Here you seem to be counting the number of images, I guess?

Anyway, please understand I am not trying to bash your code. I understand this part is just a hack compared to the meat of this branch as it was not the focus.

The thing is is that I have written some code that does practically the same as the above ImageIO._load_train_images_from_disk function in a more sane way.

I think that with some small modifications (saving not only the patches but also the processed images, could be to a different file) the preprocessing can be shared between this CNN approach and the K-Means/RBM.

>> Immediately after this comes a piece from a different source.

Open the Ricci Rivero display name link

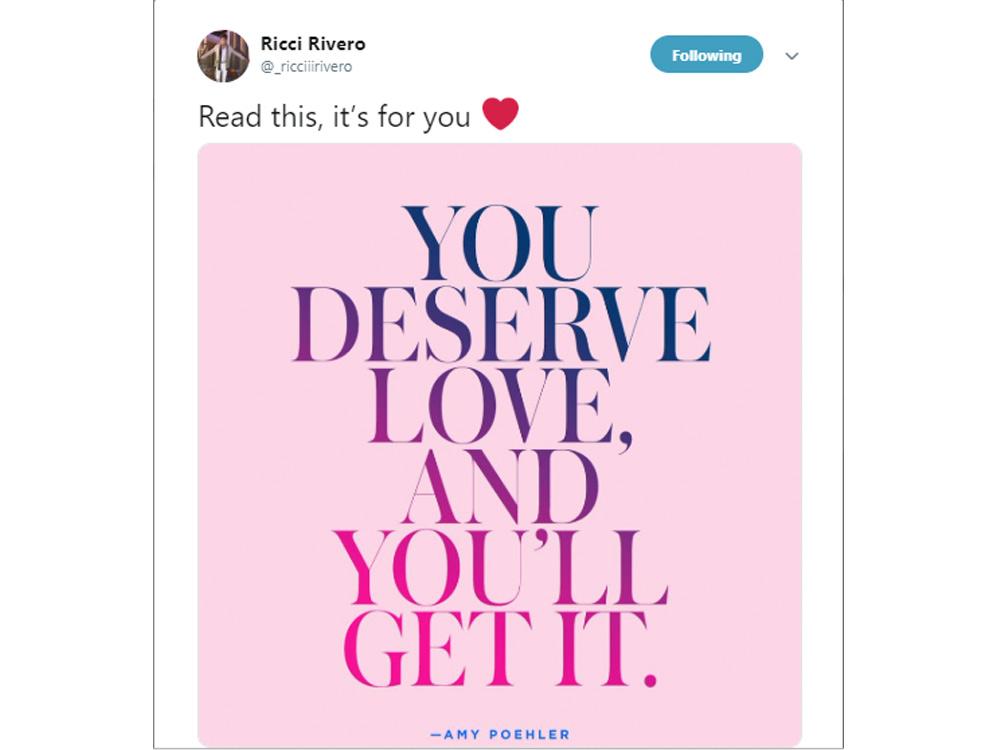pyautogui.click(x=312, y=44)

What I would like to propose is to DRY up the codebase, and have both use the same basic preprocessing code. Tomorrow (friday) I should have time to look into achieving this (perhaps you are available for questions then?).

I am interested in your thoughts on this

gzuidhof commented 9 years ago

The src/cxxnet subfolder is part of this merge request, I don't think this was intended?

This folder contains some config files which refer to paths on your specific machine. Perhaps you could ignore this folder and remove them from this pull request?

You should be able to dig them back looking at previous versions of the deep branch.

StevenReitsma commented 9 years ago

Yeah so like I said, large parts of the code are copied from others. We can definitely look into making some of the code more readable but I wouldn't do this before the competition deadline. I would recommend you to work on the unsupervised feature extraction and not on 'drying' the code (or whatever) since that part is still not working. While the CNN code might not be the neatest, at least it works.

You're going to have a bad time trying to actually run the code by the way, since it has a lot of (undocumented) dependencies. Might be a better idea to do that after the deadline as well, if you're still interested.